Pushing the Limits of Possibility – A Multiple Opinion Piece

In this opinion piece, we explore the topic of ‘pushing boundaries’ from a number of different angles. Each one an amalgam of our collective experience at YellowDog, and the insights gained from working with clients at the cutting edge of HPC.

Executive Summary

When it comes to HPC workloads today, ambitions may be limitless, but questions still remain around what’s actually possible. HPC clusters are generally expensive to build and maintain and require a level of expertise that often precludes most organisations. This is why they have long been the preserve of governments, academic institutions and large organisations that are actually able to buy and run them. Yet even here the ‘limits of possibility’ are constrained from the get-go, due to the need to define and deploy a rigid multi-year contract that typically remains static until the agreements ends. An arrangement that’s unable to incorporate any changes of new processor architectures outside of future budget or maintenance cycles.

Not that finance is the only factor. There’s also usage, where the way a cluster is put to work can also place limits on what’s possible. Obviously, the value of any HPC deployment comes from it being utilised, but the way this is managed can also be the source of on-going concerns:

In high-demand clusters, usage is constant, which while great for maximising ROI can also lead to the prioritisation of projects – with ‘less strategic’ projects struggling to get a look in.
Then there are ‘burst workloads’, which deliver more flexibility to organisations in terms of resource accessibility, but can sit idle in between.

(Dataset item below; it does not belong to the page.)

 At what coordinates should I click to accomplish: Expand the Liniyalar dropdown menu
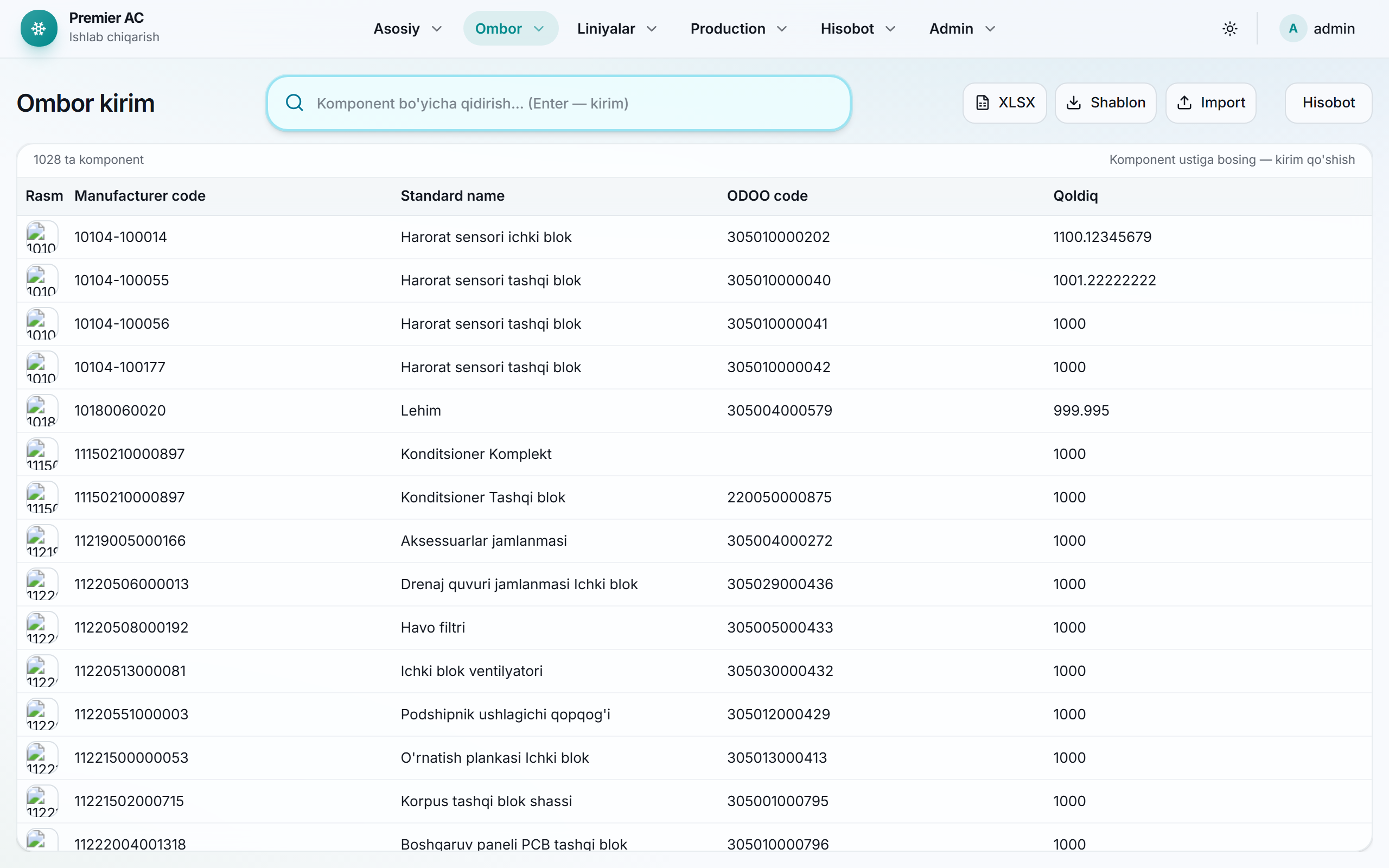(x=617, y=29)
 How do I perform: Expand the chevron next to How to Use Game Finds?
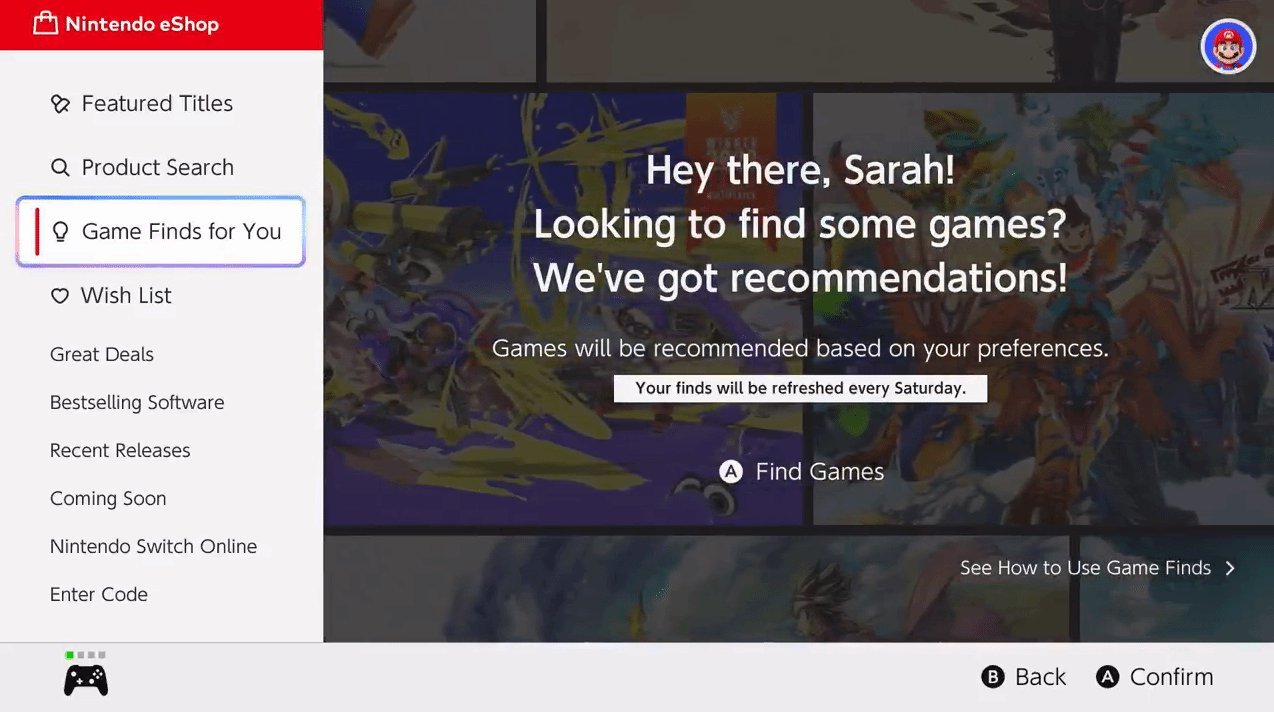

The challenge of expanding HPC accessibility is made more immediate by the growing number of ‘non-traditional users’ (start-up companies, limited-duration project teams, temporary government projects etc.) also wanting access to raw processing power. Organisations that lack the financial support needed to build out a comprehensive HPC infrastructure, or to maintain on-going operational expenditures. Factors that further restrict both the ‘limits of possibility’ and their freedom to imagine, unless they’re prepared to take a step back and ask:

Why can’t different teams, departments, and business units access all the processing power they need on demand?
Why can’t they push out a request (for defined processing resource) and quickly access the precise machine allocation needed to complete the job?
And why can’t they scale this demand up and down at speed to optimise cost and management time?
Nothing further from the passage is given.